The stock market has gone from boom to bust and back again more times in the past 12 months than most major peers do over the course of a decade.
On the currency front, policy makers have pledged to keep the yuan stable, drawing down a record US$108 billion from foreign reserves last month to prop it up. At the same time, the People's Bank of China set its reference rate at unexpectedly weak levels this week, raising speculation that it's more tolerant of depreciation to spur exports.
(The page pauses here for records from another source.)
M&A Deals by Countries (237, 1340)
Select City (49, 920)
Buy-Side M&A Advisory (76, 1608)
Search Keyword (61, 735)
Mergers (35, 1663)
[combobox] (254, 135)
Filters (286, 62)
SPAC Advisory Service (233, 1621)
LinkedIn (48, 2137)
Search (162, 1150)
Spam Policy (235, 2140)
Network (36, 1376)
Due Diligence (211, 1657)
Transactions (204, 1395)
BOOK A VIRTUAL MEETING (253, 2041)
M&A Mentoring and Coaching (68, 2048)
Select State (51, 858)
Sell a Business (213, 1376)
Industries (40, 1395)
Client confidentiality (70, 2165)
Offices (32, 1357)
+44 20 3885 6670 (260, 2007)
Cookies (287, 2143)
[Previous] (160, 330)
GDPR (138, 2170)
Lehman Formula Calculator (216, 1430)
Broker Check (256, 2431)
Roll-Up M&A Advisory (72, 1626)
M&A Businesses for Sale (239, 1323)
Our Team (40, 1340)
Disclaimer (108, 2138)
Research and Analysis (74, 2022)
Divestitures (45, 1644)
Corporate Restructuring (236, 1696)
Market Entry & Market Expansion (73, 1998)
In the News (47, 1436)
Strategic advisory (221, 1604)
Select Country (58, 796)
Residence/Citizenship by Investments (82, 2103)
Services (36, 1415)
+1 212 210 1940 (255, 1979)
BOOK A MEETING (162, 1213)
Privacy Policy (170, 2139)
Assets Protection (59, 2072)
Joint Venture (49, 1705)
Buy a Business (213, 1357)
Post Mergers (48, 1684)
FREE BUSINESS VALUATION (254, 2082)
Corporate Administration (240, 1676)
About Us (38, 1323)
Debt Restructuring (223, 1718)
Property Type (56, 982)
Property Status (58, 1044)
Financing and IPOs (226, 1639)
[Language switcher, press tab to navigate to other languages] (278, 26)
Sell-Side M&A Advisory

"The more alarming thing is that they weakened the currency after saying they wouldn't," said Patrick Chovanec, New York- based chief strategist at Silvercrest Asset Management Group. "So that raises all these issues of mixed signals, confusion. It is very unclear what the policy is, whether they know what the policy is, whether they know how to implement the policy." Officials proposed circuit breakers in the wake of a market crash in June and saddled many of the nation's 99 million individual investors with losses. The mechanism adds to trading restrictions that include a 10 per cent limit on daily swings for individual stocks and a so-called T+1 rule preventing investors from buying and selling the same shares in a single day.
Critics say circuit breakers exacerbated the stock rout because investors expedite the selling for fears of being locked out. The threshold for trading halts is set so low that they would have kicked in 20 times last summer alone. In the US, trading is halted temporarily after declines of 7 per cent and 13 per cent in the Standard & Poor's 500 Index, and only suspended for the rest of the day if losses reach 20 per cent.
"Knowing that the market is going to be shut down and people are not able to trade that adds a lot of anxiety to traders," said Michael Mullaney, who helps manage US$12 billion as chief investment officer at Fiduciary Trust Co. in Boston. "They've been ineffective." Chinese regulators moved to control the damage earlier Thursday, imposing a new limit on the amount of stock that major corporate shareholders can sell. That followed intervention by government funds to prop up shares on Tuesday, according to people familiar with the matter.
China's central bank is considering new measures to prevent high volatility in the exchange rate and will continue to intervene in the currency market, according to people familiar with the matter. Measures being considered aim to restrict arbitrage between onshore and offshore rates, the people said. The monetary authority didn't reply to a fax seeking comment.